You’ve probably heard by now that, one by one, rural hospitals are closing their doors. And it’s true: Rural hospitals are hemorrhaging money, in part due to low insurer reimbursement rates, and are often forced to close. It’s a growing trend across rural America, including North Carolina. And according to an April 22nd article in NC Health News, 40% of rural hospitals are losing money specifically on obstetrics (OB) care.
The news article covers a new study from University of Minnesota Rural Health Research Center (UMRHRC), with some hospitals reporting that they needed “200 births per year to maintain safety standards and remain financially viable.” More than 40% said that they already aren’t meeting that threshold, and access to care is at serious risk.
The study found that many rural hospitals continue to operate these units in the red. Why? With serious complications possible if patients must drive long distances to deliver their babies, rural hospitals are putting patient needs first and continuing to provide these critical services, despite losing money as a result.
Losing a maternity unit is not just bad for the health of patients, but for the health of hospitals. According to the article, oftentimes “Losing childbirth services…[is] a precursor to closure.” In fact, between 2013 and 2020, nine maternity units closed in North Carolina.
Julia Interrante, a researcher from the UMRHRC, stated:
“It’s not always the case – sometimes we see things where hospitals will enter into mergers or move those services to another hospital location…. But often when they end up closing OB services, then it usually kind of leads toward the hospital closing.”
Of course, health insurers have become major critics of hospitals merging to save themselves over the last several years. But insurers do so to deflect the blame – knowing that reimbursement is one of the main reasons obstetrics units keep closing.

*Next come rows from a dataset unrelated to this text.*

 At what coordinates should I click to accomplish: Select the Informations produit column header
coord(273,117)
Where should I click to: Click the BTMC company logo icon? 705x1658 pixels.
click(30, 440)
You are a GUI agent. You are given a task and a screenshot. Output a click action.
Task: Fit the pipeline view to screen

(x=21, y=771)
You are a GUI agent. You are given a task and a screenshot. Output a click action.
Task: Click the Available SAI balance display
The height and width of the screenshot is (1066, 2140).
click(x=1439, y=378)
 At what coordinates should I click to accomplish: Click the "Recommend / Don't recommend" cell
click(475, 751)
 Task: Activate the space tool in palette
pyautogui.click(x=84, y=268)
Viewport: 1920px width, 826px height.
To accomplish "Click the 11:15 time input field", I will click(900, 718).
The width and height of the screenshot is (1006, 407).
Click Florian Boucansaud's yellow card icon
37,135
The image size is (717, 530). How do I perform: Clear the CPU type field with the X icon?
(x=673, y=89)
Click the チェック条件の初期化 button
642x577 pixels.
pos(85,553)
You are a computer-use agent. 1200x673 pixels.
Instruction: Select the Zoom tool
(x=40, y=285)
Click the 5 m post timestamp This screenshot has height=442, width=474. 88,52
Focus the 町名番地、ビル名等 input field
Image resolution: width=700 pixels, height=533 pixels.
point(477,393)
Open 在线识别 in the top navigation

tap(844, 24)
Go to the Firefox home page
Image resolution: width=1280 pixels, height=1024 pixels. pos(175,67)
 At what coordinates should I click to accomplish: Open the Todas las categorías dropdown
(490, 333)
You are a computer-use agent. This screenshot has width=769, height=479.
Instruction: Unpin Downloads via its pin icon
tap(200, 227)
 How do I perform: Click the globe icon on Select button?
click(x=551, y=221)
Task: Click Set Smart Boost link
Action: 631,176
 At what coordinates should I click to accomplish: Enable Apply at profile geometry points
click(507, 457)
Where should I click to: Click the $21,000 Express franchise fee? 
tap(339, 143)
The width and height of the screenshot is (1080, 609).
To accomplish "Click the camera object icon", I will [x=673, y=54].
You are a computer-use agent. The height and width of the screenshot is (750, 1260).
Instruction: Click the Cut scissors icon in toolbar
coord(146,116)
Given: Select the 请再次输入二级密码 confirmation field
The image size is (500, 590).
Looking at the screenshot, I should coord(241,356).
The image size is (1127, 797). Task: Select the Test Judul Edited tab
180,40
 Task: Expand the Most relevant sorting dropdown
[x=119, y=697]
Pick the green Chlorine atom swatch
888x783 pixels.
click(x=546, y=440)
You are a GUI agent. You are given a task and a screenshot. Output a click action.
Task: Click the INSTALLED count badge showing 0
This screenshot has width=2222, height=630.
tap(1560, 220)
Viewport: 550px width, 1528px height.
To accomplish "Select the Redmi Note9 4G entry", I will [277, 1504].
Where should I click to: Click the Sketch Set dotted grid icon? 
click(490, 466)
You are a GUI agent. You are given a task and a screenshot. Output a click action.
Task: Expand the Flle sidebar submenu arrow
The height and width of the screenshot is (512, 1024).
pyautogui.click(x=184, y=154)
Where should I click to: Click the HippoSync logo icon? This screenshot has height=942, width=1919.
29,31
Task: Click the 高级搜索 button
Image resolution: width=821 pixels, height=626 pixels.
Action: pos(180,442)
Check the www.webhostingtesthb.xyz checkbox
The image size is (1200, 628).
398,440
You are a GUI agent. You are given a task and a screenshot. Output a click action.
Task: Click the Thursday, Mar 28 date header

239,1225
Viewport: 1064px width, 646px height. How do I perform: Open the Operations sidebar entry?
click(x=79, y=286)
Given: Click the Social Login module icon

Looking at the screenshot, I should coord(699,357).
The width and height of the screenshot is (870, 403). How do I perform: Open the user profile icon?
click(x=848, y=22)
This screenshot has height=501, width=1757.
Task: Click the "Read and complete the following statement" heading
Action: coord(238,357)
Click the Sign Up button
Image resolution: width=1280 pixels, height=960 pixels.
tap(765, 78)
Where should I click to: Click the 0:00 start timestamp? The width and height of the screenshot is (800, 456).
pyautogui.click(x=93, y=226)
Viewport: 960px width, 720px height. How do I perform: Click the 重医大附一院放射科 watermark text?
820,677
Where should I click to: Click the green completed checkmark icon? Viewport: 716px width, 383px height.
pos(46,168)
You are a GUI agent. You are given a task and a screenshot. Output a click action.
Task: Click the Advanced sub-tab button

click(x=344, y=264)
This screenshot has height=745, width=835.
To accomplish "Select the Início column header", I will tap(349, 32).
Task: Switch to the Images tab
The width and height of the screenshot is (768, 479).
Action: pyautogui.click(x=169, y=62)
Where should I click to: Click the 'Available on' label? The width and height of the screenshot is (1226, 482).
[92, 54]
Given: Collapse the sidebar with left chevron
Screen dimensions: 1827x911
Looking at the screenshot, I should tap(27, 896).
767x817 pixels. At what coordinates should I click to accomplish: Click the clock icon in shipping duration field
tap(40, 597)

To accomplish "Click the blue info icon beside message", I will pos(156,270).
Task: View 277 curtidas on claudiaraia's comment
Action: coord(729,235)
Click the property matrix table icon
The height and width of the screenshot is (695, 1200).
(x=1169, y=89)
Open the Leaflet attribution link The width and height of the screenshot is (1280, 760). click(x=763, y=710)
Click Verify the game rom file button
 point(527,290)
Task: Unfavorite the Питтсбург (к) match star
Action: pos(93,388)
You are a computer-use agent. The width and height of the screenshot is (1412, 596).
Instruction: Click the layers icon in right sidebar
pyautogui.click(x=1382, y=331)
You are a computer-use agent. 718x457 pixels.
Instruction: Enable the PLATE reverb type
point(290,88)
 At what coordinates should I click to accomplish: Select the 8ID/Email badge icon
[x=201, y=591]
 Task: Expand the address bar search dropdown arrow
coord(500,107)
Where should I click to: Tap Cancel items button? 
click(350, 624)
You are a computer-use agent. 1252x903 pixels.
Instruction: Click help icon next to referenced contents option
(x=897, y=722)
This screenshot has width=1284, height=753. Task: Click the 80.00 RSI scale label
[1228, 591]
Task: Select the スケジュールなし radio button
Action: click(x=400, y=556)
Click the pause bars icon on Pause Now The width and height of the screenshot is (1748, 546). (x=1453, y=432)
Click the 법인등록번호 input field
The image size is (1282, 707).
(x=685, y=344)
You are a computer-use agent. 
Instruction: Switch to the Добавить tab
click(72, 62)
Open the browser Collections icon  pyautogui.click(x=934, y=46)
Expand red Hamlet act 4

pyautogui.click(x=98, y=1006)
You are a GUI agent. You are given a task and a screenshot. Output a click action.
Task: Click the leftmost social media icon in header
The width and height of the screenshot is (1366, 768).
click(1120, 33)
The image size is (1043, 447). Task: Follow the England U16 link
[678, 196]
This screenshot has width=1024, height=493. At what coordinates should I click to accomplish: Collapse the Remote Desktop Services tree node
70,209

It’s a perfect illustration of just how complex hospital operations are. To have a safe place to deliver babies, you need licensed doctors and nurses, a sterile facility, all the necessary equipment and medication, and the resources to handle any complications that might arise.
You won’t know when the deliveries will happen (babies tend to not keep office hours), and you won’t know how many you’ll see in a year. You don’t know if any given birth will go perfectly or become a serious medical emergency. But, as a hospital, you have to be ready for all of it—all of the time.
So, when insurance companies are billed for these deliveries, all of that goes into the calculation. Because you aren’t solely delivering that patient’s baby, under that insurance company’s expectations. You’re preparing to deliver any baby, under any circumstances.
Insurers continue to highlight hospitals as the driver of healthcare costs. Meanwhile, “researchers concluded that…. how low-volume, rural hospitals are reimbursed should be investigated to ensure those hospitals’ financial viability.”
While rural hospitals continue to prioritize people over finances, can health insurers say the same?